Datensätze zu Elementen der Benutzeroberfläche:
::::::::

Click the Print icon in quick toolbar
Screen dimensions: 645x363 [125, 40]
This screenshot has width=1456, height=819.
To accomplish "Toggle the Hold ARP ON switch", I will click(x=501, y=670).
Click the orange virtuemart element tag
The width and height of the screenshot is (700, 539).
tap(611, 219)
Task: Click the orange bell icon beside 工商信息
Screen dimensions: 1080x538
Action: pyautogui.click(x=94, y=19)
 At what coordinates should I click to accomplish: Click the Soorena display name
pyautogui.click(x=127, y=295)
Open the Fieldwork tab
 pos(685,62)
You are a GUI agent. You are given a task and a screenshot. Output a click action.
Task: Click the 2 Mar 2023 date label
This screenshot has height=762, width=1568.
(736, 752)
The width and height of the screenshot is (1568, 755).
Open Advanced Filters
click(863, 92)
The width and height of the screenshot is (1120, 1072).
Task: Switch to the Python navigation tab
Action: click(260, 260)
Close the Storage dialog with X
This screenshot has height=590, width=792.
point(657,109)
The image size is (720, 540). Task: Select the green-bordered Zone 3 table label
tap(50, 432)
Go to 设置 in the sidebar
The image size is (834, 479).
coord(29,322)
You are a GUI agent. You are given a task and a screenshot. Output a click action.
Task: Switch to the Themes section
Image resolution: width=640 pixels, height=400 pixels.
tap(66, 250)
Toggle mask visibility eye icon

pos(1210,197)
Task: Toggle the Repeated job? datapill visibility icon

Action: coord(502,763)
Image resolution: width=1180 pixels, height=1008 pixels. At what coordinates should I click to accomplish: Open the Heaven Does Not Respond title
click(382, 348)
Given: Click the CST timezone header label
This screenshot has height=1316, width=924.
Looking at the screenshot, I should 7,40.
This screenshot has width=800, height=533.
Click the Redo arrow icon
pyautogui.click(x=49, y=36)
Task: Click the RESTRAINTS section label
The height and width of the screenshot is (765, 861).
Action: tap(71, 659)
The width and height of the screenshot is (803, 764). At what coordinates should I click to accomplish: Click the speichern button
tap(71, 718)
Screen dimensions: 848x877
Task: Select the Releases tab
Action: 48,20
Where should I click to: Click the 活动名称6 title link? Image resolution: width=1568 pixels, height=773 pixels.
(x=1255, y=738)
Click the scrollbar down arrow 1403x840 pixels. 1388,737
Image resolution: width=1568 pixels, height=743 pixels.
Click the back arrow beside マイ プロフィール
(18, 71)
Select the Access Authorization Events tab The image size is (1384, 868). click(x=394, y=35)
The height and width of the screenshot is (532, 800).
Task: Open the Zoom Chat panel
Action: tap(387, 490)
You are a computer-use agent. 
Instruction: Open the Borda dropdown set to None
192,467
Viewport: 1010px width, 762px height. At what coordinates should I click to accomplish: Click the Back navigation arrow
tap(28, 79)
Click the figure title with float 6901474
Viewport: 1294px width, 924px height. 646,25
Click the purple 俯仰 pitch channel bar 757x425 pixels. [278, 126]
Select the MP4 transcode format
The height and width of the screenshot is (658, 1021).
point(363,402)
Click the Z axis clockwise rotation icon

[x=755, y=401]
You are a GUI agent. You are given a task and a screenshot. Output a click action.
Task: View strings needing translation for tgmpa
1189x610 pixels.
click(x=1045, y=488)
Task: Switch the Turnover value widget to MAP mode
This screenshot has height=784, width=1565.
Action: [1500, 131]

::::::::

● Deine Aufgabe
Gib sämtliche Zeilen oben als Markdown-Tabelle mit den Spalten „Nr“ und „Inhalt“ wieder, wobei „Nr“ fortlaufend ab 1 zählt und „Inhalt“ die jeweilige Zeile enthält. Leere Zeilen lässt du dabei weg.

● Ergebnis
| Nr | Inhalt |
|---|---|
| 1 | Click the Print icon in quick toolbar |
| 2 | Screen dimensions: 645x363 [125, 40] |
| 3 | This screenshot has width=1456, height=819. |
| 4 | To accomplish "Toggle the Hold ARP ON switch", I will click(x=501, y=670). |
| 5 | Click the orange virtuemart element tag |
| 6 | The width and height of the screenshot is (700, 539). |
| 7 | tap(611, 219) |
| 8 | Task: Click the orange bell icon beside 工商信息 |
| 9 | Screen dimensions: 1080x538 |
| 10 | Action: pyautogui.click(x=94, y=19) |
| 11 |  At what coordinates should I click to accomplish: Click the Soorena display name |
| 12 | pyautogui.click(x=127, y=295) |
| 13 | Open the Fieldwork tab |
| 14 |  pos(685,62) |
| 15 | You are a GUI agent. You are given a task and a screenshot. Output a click action. |
| 16 | Task: Click the 2 Mar 2023 date label |
| 17 | This screenshot has height=762, width=1568. |
| 18 | (736, 752) |
| 19 | The width and height of the screenshot is (1568, 755). |
| 20 | Open Advanced Filters |
| 21 | click(863, 92) |
| 22 | The width and height of the screenshot is (1120, 1072). |
| 23 | Task: Switch to the Python navigation tab |
| 24 | Action: click(260, 260) |
| 25 | Close the Storage dialog with X |
| 26 | This screenshot has height=590, width=792. |
| 27 | point(657,109) |
| 28 | The image size is (720, 540). Task: Select the green-bordered Zone 3 table label |
| 29 | tap(50, 432) |
| 30 | Go to 设置 in the sidebar |
| 31 | The image size is (834, 479). |
| 32 | coord(29,322) |
| 33 | You are a GUI agent. You are given a task and a screenshot. Output a click action. |
| 34 | Task: Switch to the Themes section |
| 35 | Image resolution: width=640 pixels, height=400 pixels. |
| 36 | tap(66, 250) |
| 37 | Toggle mask visibility eye icon |
| 38 | pos(1210,197) |
| 39 | Task: Toggle the Repeated job? datapill visibility icon |
| 40 | Action: coord(502,763) |
| 41 | Image resolution: width=1180 pixels, height=1008 pixels. At what coordinates should I click to accomplish: Open the Heaven Does Not Respond title |
| 42 | click(382, 348) |
| 43 | Given: Click the CST timezone header label |
| 44 | This screenshot has height=1316, width=924. |
| 45 | Looking at the screenshot, I should 7,40. |
| 46 | This screenshot has width=800, height=533. |
| 47 | Click the Redo arrow icon |
| 48 | pyautogui.click(x=49, y=36) |
| 49 | Task: Click the RESTRAINTS section label |
| 50 | The height and width of the screenshot is (765, 861). |
| 51 | Action: tap(71, 659) |
| 52 | The width and height of the screenshot is (803, 764). At what coordinates should I click to accomplish: Click the speichern button |
| 53 | tap(71, 718) |
| 54 | Screen dimensions: 848x877 |
| 55 | Task: Select the Releases tab |
| 56 | Action: 48,20 |
| 57 | Where should I click to: Click the 活动名称6 title link? Image resolution: width=1568 pixels, height=773 pixels. |
| 58 | (x=1255, y=738) |
| 59 | Click the scrollbar down arrow 1403x840 pixels. 1388,737 |
| 60 | Image resolution: width=1568 pixels, height=743 pixels. |
| 61 | Click the back arrow beside マイ プロフィール |
| 62 | (18, 71) |
| 63 | Select the Access Authorization Events tab The image size is (1384, 868). click(x=394, y=35) |
| 64 | The height and width of the screenshot is (532, 800). |
| 65 | Task: Open the Zoom Chat panel |
| 66 | Action: tap(387, 490) |
| 67 | You are a computer-use agent.  |
| 68 | Instruction: Open the Borda dropdown set to None |
| 69 | 192,467 |
| 70 | Viewport: 1010px width, 762px height. At what coordinates should I click to accomplish: Click the Back navigation arrow |
| 71 | tap(28, 79) |
| 72 | Click the figure title with float 6901474 |
| 73 | Viewport: 1294px width, 924px height. 646,25 |
| 74 | Click the purple 俯仰 pitch channel bar 757x425 pixels. [278, 126] |
| 75 | Select the MP4 transcode format |
| 76 | The height and width of the screenshot is (658, 1021). |
| 77 | point(363,402) |
| 78 | Click the Z axis clockwise rotation icon |
| 79 | [x=755, y=401] |
| 80 | You are a GUI agent. You are given a task and a screenshot. Output a click action. |
| 81 | Task: View strings needing translation for tgmpa |
| 82 | 1189x610 pixels. |
| 83 | click(x=1045, y=488) |
| 84 | Task: Switch the Turnover value widget to MAP mode |
| 85 | This screenshot has height=784, width=1565. |
| 86 | Action: [1500, 131] |